(Pixel coordinate grounding data)
+---+

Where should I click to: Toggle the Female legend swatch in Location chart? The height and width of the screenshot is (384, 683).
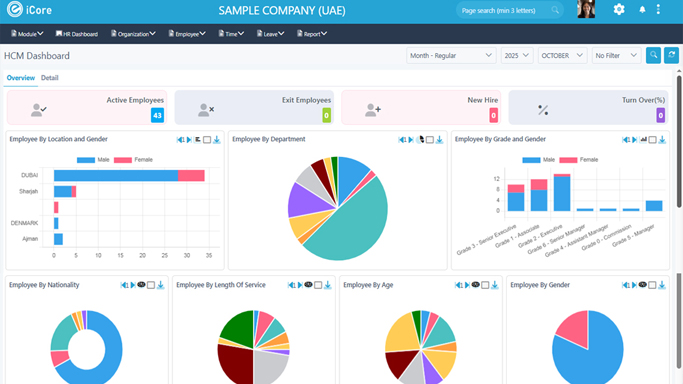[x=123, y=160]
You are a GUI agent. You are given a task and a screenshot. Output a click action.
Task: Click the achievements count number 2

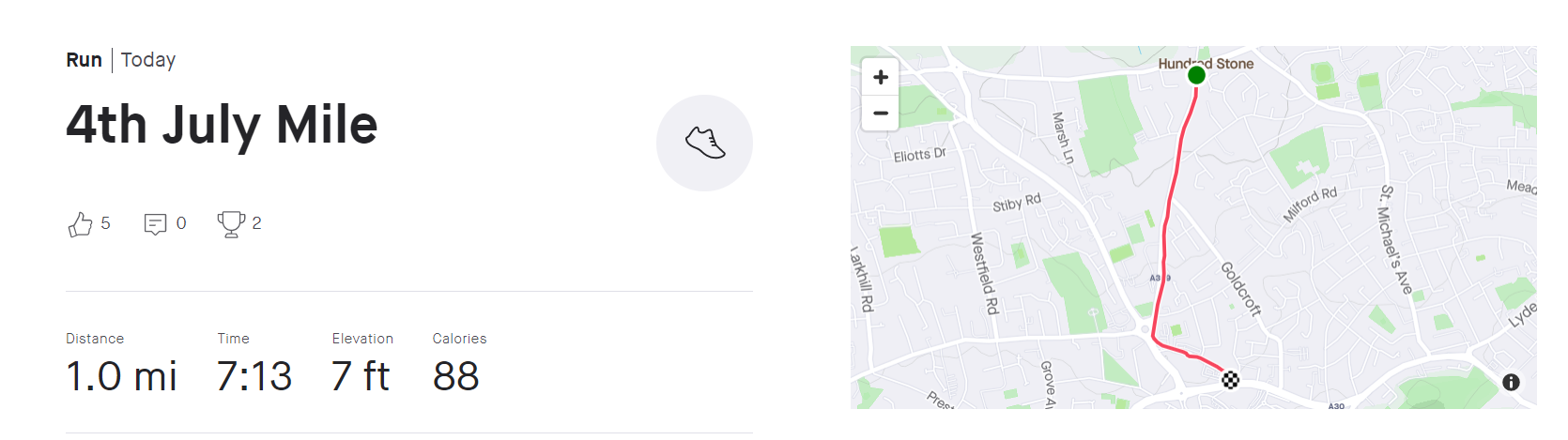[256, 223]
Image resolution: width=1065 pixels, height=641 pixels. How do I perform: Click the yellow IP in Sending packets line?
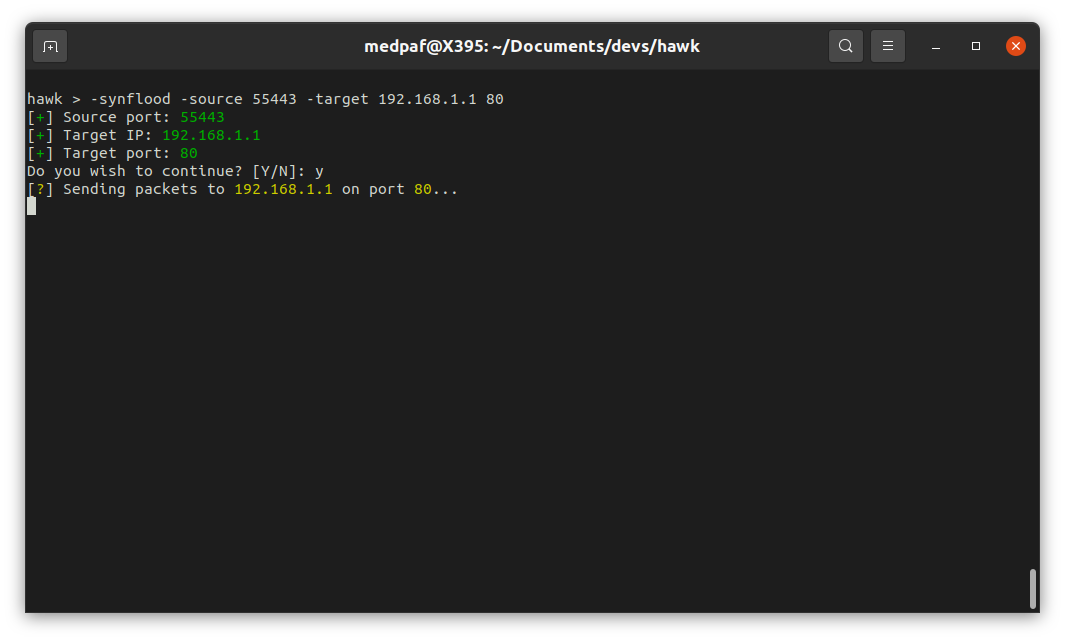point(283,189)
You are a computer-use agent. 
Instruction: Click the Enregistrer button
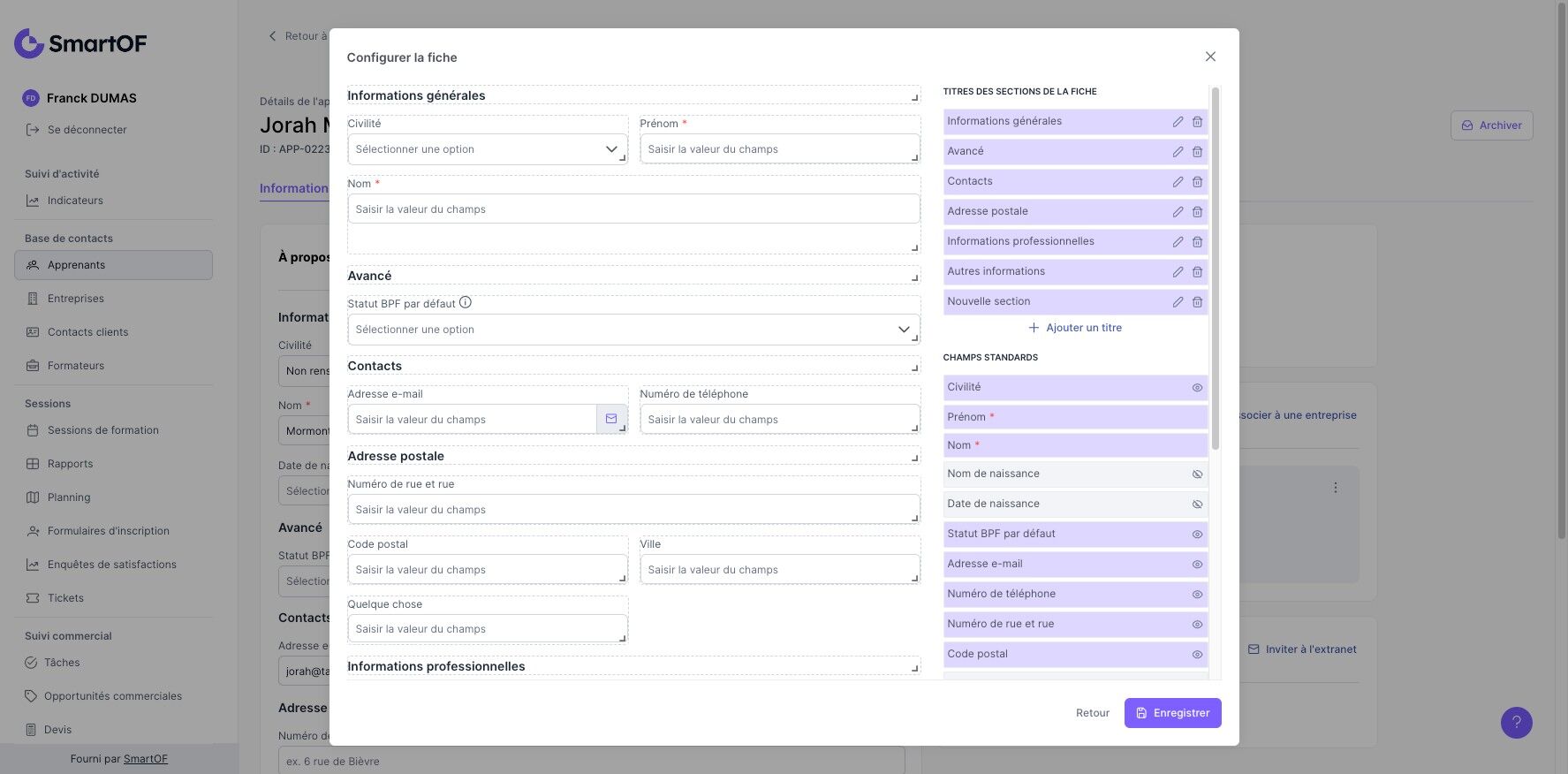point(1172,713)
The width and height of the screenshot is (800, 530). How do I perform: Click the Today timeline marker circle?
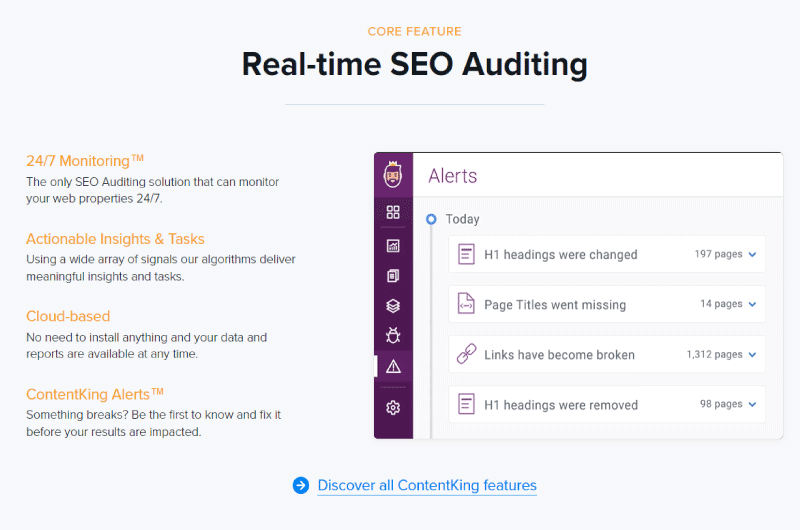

+---+

#### Exercise description:
Nothing but the lines from the one that contains "Image resolution: width=1065" through the last line of the records belongs in the answer, reproduced exactly, with no pictures.

#### Response to this task:
Image resolution: width=1065 pixels, height=641 pixels. How do I perform: Click the yellow IP in Sending packets line?
point(283,189)
You are a computer-use agent. 
Instruction: Click the Enregistrer button
point(1172,713)
The width and height of the screenshot is (800, 530). How do I perform: Click the Today timeline marker circle?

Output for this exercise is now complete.